**Task item**
Go through the records and copy each line where the string "Remove" occurs.

Data to process below:

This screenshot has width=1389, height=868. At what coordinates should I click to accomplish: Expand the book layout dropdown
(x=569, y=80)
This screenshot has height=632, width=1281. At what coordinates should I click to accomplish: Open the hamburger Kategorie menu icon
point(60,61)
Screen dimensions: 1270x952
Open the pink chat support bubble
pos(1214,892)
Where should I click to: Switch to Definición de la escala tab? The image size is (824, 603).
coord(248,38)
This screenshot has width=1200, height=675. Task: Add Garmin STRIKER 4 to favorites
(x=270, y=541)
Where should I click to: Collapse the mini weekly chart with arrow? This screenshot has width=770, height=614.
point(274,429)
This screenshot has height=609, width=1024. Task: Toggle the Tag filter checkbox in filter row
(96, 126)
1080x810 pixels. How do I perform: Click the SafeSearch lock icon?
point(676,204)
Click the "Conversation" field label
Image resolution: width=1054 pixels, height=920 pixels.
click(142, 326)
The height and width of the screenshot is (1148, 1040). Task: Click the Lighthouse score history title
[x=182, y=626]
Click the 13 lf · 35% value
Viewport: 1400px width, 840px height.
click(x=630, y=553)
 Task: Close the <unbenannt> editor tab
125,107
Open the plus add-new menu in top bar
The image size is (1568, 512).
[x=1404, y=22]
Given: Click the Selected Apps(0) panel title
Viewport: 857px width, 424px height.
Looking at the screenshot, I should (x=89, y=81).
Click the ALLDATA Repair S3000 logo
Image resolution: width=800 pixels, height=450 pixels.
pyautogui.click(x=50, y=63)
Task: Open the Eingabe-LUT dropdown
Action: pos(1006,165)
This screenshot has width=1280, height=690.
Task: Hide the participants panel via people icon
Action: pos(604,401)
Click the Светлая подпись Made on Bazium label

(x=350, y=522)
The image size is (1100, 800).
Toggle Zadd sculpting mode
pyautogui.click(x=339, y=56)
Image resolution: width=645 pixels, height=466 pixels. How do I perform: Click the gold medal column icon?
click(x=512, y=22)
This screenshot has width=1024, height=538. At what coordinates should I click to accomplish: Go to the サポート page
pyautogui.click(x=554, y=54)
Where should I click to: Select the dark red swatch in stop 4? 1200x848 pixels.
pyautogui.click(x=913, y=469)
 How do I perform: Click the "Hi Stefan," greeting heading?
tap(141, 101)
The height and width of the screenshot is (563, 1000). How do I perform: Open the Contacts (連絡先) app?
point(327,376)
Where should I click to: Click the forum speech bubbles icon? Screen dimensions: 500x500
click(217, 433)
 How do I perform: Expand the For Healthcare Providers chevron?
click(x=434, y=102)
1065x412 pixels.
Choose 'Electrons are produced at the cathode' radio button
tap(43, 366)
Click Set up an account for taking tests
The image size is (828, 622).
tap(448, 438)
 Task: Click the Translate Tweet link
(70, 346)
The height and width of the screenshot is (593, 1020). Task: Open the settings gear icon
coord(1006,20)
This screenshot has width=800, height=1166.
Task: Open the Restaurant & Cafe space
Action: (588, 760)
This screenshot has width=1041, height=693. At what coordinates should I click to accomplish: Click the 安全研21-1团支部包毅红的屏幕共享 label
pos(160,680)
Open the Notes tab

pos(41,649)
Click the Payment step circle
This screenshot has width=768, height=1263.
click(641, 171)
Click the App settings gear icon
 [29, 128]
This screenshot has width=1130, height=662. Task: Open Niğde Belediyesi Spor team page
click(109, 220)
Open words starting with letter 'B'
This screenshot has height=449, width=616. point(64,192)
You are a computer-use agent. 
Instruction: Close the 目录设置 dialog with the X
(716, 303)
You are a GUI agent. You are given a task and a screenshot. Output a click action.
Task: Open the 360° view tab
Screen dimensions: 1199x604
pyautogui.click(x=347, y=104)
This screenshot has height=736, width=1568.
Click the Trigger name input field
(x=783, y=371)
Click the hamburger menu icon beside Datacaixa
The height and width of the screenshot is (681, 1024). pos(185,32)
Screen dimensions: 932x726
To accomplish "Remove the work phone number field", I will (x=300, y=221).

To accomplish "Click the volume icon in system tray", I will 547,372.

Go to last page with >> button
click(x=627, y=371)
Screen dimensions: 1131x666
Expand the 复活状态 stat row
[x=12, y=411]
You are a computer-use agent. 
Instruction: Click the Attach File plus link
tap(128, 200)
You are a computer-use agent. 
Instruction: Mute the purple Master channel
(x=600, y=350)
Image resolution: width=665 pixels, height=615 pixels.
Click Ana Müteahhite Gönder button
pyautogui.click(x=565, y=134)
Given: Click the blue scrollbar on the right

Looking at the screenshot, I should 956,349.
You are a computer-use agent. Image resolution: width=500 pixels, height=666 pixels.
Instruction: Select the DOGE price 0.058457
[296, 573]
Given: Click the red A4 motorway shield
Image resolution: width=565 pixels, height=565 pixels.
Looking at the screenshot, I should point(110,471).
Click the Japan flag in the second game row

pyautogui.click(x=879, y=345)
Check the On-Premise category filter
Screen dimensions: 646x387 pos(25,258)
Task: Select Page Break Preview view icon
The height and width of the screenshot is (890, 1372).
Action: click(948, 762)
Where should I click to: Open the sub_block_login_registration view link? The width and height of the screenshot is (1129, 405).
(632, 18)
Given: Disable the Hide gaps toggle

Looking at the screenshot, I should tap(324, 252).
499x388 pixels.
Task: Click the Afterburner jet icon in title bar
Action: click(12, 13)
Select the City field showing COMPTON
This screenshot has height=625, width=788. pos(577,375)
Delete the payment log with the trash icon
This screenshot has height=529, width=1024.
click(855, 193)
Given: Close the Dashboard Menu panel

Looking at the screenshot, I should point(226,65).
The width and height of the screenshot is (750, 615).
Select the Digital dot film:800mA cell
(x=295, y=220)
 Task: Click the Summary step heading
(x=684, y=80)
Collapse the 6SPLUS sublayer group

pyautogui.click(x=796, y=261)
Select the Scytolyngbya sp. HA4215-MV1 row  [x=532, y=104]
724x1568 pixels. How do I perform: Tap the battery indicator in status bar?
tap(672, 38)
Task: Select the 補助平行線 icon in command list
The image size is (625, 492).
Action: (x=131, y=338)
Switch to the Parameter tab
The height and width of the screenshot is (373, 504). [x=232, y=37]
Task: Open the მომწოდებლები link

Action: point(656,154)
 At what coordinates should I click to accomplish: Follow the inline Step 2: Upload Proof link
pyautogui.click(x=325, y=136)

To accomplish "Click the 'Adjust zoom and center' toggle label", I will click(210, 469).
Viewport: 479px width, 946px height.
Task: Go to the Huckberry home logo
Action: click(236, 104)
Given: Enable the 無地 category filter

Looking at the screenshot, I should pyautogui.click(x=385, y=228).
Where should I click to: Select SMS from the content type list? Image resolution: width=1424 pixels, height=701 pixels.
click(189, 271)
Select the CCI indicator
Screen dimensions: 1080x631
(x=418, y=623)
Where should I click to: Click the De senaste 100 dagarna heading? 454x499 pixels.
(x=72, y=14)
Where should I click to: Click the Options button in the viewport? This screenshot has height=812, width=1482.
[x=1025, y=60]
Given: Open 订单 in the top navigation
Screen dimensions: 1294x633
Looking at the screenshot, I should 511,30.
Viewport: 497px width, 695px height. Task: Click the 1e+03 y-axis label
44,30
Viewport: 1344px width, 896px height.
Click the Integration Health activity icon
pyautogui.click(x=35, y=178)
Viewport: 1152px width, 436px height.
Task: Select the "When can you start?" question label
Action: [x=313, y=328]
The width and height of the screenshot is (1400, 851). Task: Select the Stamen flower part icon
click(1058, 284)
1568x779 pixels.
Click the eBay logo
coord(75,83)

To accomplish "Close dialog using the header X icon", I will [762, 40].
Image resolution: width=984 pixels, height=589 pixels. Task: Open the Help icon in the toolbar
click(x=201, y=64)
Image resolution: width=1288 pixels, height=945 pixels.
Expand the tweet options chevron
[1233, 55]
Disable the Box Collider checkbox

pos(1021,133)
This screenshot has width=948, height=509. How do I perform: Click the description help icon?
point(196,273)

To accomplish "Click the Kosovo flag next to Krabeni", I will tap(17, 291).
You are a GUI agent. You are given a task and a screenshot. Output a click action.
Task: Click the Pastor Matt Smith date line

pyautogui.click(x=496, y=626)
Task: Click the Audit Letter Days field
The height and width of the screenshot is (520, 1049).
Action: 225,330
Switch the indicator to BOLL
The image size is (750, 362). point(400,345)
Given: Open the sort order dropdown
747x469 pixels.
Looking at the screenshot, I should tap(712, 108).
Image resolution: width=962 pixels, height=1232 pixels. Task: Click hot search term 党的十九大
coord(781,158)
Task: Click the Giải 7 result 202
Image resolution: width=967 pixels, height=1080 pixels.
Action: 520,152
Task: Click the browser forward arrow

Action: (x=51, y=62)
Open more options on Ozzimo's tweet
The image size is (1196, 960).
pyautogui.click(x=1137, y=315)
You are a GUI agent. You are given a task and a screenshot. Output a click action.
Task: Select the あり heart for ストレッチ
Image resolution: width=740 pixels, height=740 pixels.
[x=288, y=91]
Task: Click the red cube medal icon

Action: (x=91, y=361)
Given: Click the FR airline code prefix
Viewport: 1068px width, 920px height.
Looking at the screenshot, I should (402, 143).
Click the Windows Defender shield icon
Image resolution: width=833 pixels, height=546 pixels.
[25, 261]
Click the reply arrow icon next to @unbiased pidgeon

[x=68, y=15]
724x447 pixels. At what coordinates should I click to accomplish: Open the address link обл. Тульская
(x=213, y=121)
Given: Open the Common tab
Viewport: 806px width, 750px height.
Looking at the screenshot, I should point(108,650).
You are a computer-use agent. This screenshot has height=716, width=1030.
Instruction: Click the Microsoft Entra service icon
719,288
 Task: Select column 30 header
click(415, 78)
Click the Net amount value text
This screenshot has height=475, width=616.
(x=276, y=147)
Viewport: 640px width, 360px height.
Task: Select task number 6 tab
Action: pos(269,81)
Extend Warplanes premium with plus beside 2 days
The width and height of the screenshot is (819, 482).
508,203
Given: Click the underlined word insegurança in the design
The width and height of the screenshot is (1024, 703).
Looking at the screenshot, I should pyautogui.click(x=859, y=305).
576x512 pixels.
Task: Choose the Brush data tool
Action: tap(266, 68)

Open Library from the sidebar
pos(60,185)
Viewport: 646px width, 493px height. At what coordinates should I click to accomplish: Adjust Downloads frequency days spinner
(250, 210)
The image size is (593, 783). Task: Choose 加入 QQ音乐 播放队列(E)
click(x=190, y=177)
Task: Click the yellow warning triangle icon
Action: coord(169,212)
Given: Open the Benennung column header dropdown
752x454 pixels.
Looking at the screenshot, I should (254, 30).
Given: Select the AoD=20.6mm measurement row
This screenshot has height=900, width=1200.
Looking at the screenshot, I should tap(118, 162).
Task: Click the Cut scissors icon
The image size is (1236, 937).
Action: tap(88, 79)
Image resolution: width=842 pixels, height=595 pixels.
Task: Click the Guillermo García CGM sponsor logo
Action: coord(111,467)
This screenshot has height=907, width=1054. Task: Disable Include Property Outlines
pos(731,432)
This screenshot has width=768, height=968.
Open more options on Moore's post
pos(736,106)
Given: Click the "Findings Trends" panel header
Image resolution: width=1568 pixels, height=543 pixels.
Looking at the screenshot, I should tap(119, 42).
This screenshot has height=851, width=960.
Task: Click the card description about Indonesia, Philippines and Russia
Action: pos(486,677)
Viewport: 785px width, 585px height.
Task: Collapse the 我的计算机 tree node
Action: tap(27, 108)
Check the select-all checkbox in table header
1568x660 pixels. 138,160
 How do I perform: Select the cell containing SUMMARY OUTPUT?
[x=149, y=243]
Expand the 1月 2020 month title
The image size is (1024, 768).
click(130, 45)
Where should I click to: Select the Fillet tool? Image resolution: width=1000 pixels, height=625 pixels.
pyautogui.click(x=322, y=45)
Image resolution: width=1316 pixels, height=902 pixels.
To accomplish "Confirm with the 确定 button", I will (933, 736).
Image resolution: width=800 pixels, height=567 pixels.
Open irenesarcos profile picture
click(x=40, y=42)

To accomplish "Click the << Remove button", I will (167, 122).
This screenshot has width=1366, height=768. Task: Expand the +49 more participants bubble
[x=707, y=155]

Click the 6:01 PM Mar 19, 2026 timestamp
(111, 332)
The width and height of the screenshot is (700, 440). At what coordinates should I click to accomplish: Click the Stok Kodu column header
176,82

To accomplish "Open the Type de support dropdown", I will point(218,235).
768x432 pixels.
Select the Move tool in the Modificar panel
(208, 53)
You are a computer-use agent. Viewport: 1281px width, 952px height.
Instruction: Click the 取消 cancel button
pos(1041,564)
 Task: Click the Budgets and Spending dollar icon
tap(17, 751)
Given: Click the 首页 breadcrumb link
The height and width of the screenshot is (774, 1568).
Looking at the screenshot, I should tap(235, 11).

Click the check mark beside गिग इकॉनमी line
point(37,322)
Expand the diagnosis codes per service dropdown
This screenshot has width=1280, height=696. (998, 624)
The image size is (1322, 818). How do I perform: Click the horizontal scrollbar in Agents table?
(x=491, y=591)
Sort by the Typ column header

End of Data to process.

**Exercise result**
To accomplish "Remove the work phone number field", I will (x=300, y=221).
To accomplish "Click the << Remove button", I will (167, 122).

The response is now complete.